Dataset entries

╭──

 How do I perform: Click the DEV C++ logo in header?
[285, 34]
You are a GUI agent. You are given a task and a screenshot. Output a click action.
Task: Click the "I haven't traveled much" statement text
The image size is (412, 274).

╰──

PROBLEM:
Copy the records above, keeping each line identical.

RESULT OF THE TASK:
 How do I perform: Click the DEV C++ logo in header?
[285, 34]
You are a GUI agent. You are given a task and a screenshot. Output a click action.
Task: Click the "I haven't traveled much" statement text
The image size is (412, 274).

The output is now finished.